Opening Statement: Ranking Member Mike Conaway Subcommittee on Commodity Exchanges, Energy, and Credit Public Hearing: “Brexit and Other International Developments Affecting U.S. Derivatives Markets"

Remarks as prepared for delivery:

Mr. Chairman, I know that you remember the hearing that we conducted in 2012 on this same topic. It was a good and informative hearing and I expect that today’s hearing will build on that work.

I was looking though the transcript of that hearing in the preparation for today, and I’d like to share some words of wisdom submitted by Chairman Steven Maijoor, who was then and still remains, the Chairman of European Securities and Markets Authority, or ESMA. In his testimony, he summed up the issues that we are talking about today quite well. At the time, he wrote:

"… a number of conflicting, duplicative and inconsistent requirements have been identified when analysing the simultaneous application of different national regulations. These requirements, if applied on a cross-border basis to the same entities and transactions, would, in certain cases, impede a transaction from taking place or might impede an entity from operating with U.S. counterparties. This would have serious consequences for global market liquidity and might even have financial stability consequences.

"ESMA considers that it is of fundamental importance to avoid the application of two or more sets of rules to the same entities or transactions, if those entities and transactions are subject to appropriate requirements in their home jurisdiction. Therefore, we would urge U.S. regulators to rely to the maximum extent on equivalent requirements enshrined in EU law, instead of imposing U.S. requirements when those non-U.S. entities are dealing with U.S. persons. When a duplicative application of rules cannot be avoided, we believe it is essential to identify and mitigate any possible conflict that might arise from that situation."

At that time, you and I, and this whole committee argued strenuously against our own US regulators when they sought to push the boundaries of our regulations too far. We were worried about exactly what Chairman Steven Maijoor identified: duplicitous and inconsistent requirements harming global liquidity formation and raising financial stability concerns.

Yet, today, we are at an inflection point in global coordination efforts. It is US regulators who are recalibrating their approach and working to offer solutions to these thorny cross-border issues, and our European colleagues who are failing to heed their own advice. If European regulators persist down this path, they will likely learn that they were correct in their analysis, and find that their actions have left our global markets in disarray.

Mr.
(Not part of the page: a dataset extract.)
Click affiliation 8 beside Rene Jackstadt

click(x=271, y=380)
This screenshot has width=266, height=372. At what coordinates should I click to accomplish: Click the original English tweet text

Chairman, before I close, I want to mention my deep disappointment in the comments made by a senior commission official at a conference several weeks ago in London. It is particularly personal to me, because you and I so warmly received his testimony on this very topic at that December 2012 hearing.

In their worst light, his comments suggest that the United States does not have a partner, but a competitor in financial market regulation, a competitor who is willing to use its regulations to its strategic advantage. Viewing financial regulation as a competition would be a grave mistake.

But, even in their best light, his comments betray a smugness that is inappropriate among friends. Such casual arrogance breeds mistrust, frustration and needless friction at a time when we cannot afford such intramural sniping.

I have been struggling to make sense of the complete reversal of principle from what our European friends expressed at our 2012 hearing. It’s comments like these that lend credence to the argument that the previous disagreement over CCP equivalence and now EMIR 2.2 never had anything to do with systemic risk, or the safety and soundness of European institutions, and everything to do with retribution and competitive regulatory arbitrage.

I hope that’s not the case. If it isn’t, European leaders should plainly make that clear through their words and their actions.